## WORK ORDER
Your task is to copy the lines from the line containing "Click the help question mark icon" through the end of the listing below, both included, without any pictures.

## EXERCISE DATA
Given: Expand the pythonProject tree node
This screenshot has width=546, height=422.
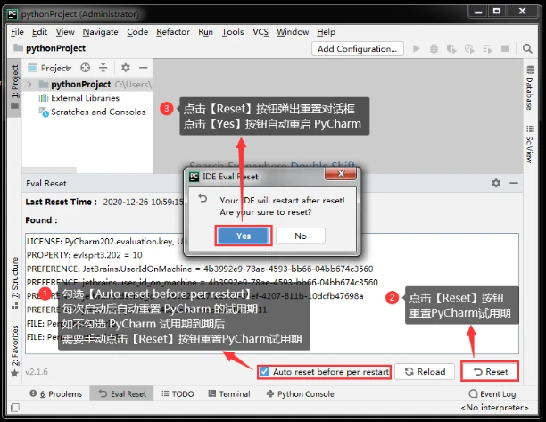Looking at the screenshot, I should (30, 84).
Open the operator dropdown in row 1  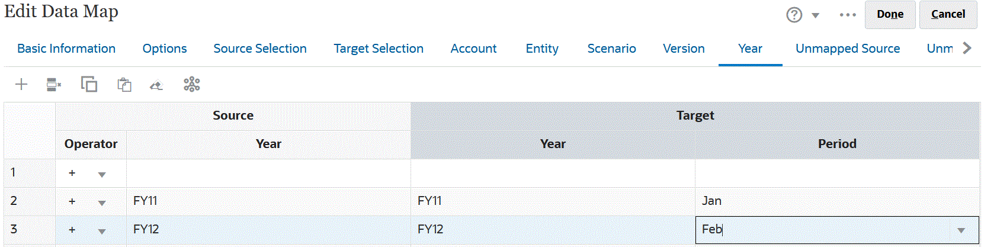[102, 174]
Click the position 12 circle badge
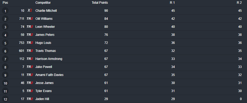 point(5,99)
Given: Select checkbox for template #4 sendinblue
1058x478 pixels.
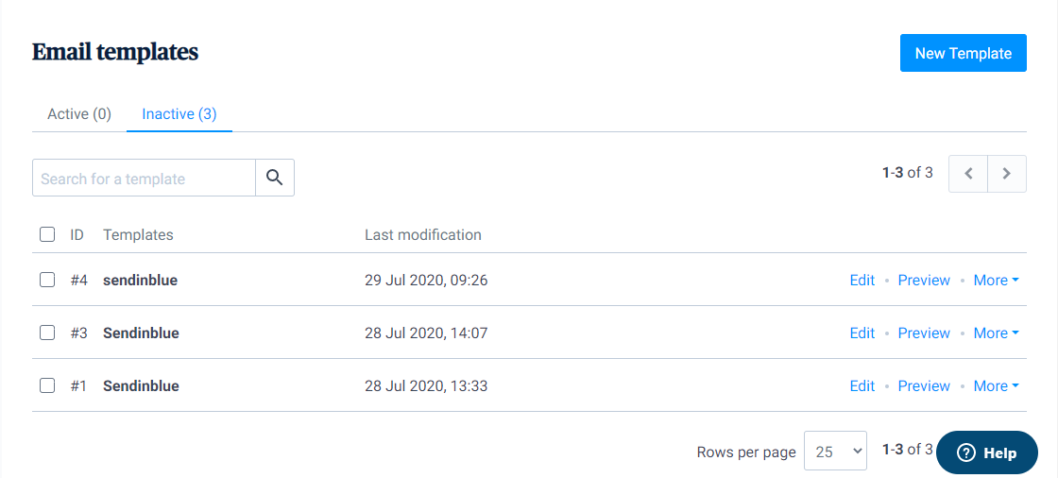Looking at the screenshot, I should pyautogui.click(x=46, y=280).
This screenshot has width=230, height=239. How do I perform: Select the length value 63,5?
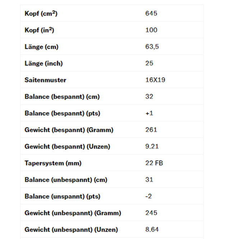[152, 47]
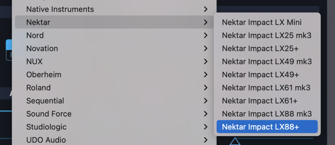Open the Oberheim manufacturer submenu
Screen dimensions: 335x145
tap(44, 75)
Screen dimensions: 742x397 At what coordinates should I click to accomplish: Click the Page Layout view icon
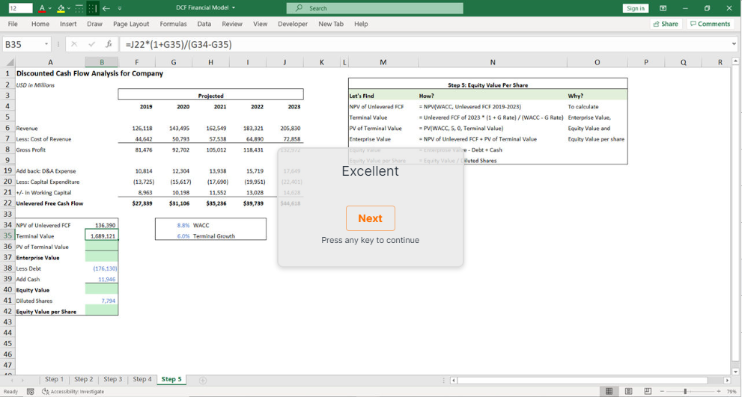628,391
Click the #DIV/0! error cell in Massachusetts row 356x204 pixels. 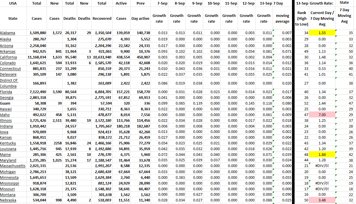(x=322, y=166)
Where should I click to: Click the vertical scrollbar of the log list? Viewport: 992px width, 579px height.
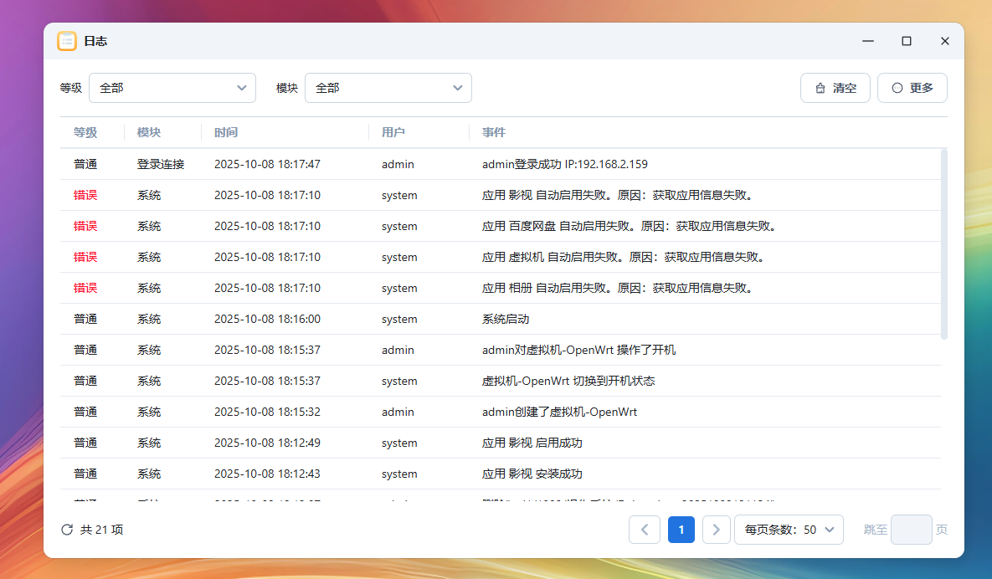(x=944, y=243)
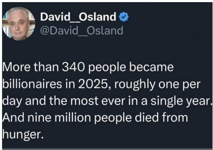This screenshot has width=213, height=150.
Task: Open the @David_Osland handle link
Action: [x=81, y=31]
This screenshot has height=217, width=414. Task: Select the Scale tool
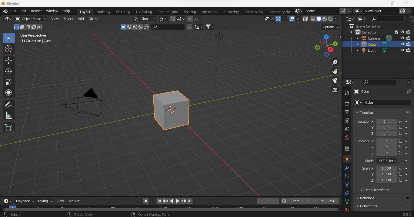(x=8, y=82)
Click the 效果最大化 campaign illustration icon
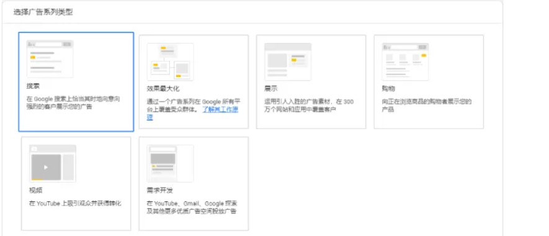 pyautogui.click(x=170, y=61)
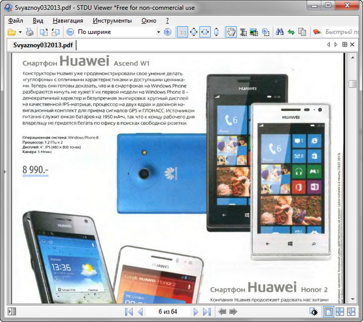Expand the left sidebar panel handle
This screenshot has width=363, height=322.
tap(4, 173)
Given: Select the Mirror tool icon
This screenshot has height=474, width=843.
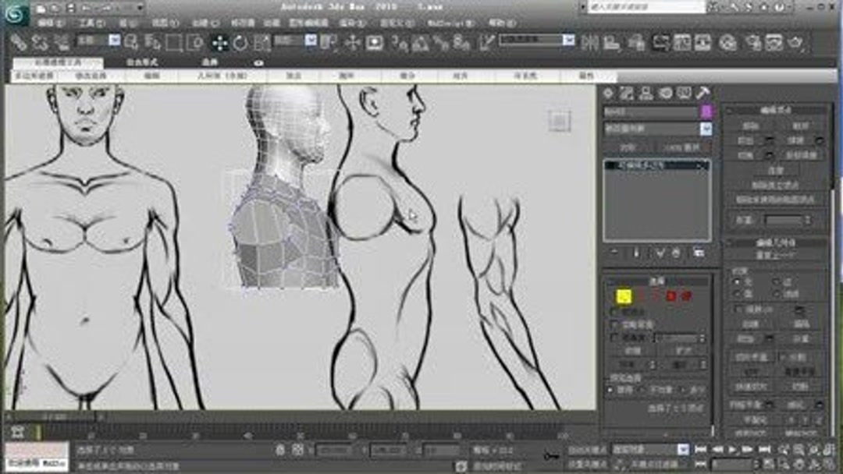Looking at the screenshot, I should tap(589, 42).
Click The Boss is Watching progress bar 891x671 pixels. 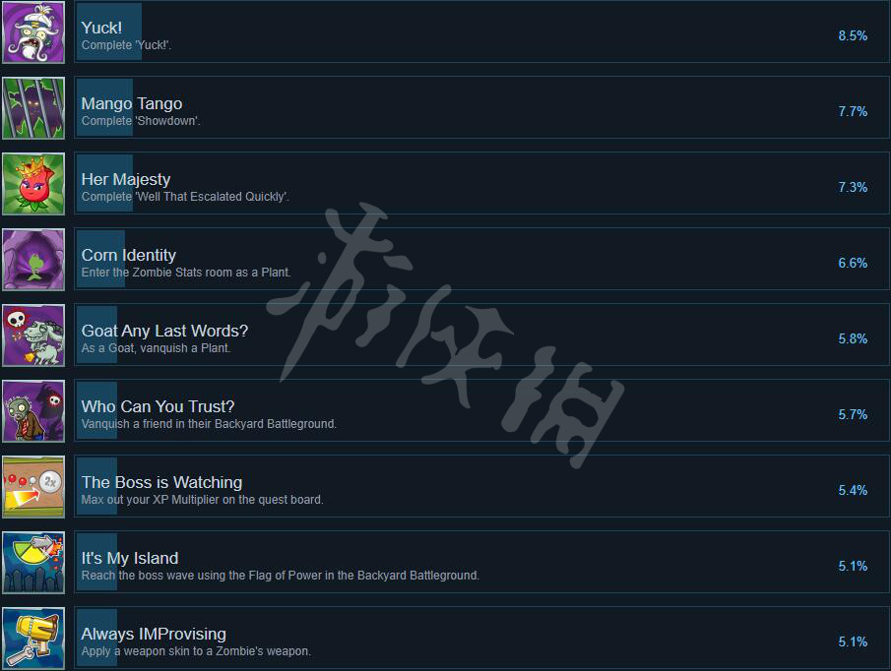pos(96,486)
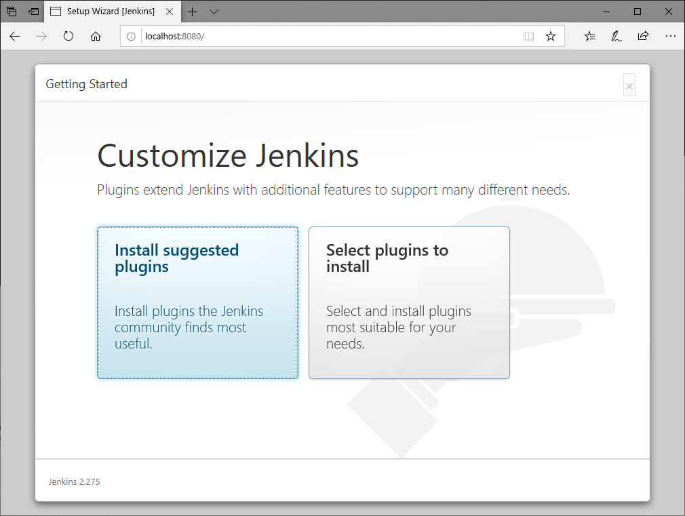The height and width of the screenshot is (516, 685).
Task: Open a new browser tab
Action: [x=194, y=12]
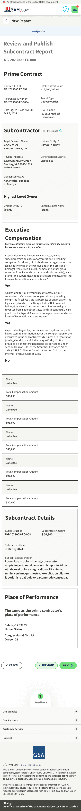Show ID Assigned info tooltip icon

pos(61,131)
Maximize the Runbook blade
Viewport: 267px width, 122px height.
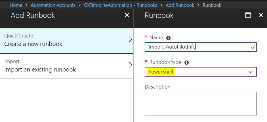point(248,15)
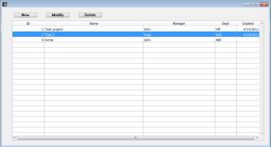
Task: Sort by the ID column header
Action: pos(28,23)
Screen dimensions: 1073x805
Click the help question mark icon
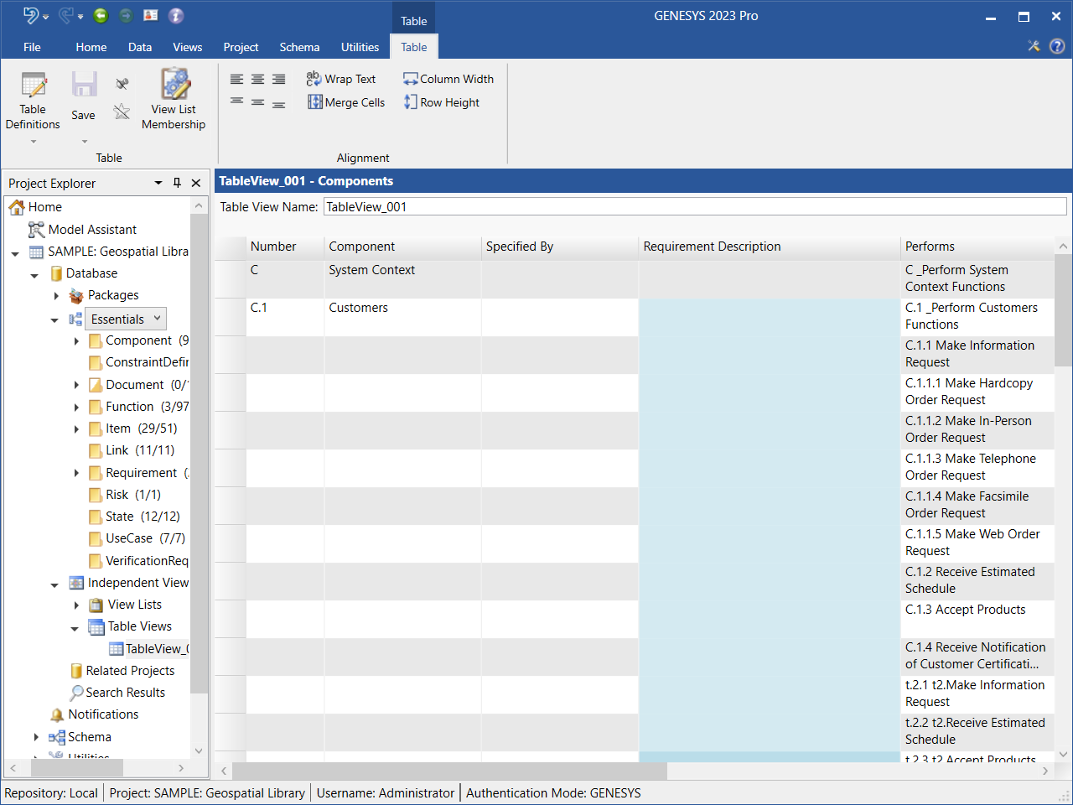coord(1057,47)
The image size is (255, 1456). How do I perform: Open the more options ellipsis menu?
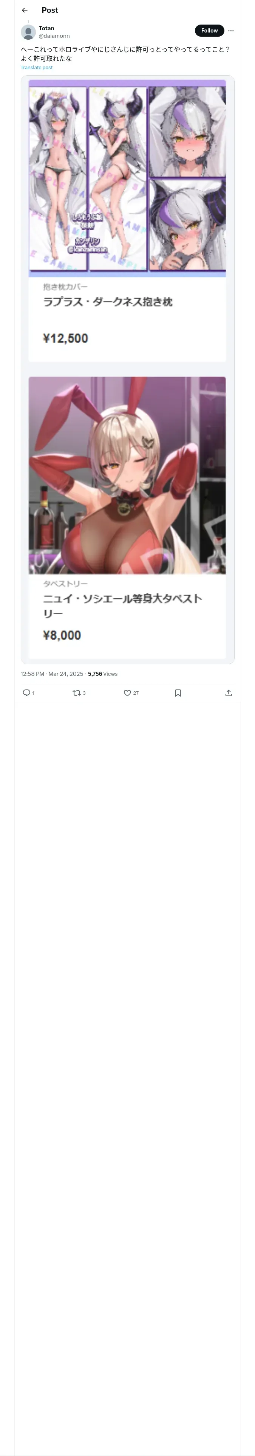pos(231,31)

## RESULT FOR THIS TASK
Click the help question mark icon
coord(1057,47)
The image size is (255, 1456). How do I perform: Open the more options ellipsis menu?
pos(231,31)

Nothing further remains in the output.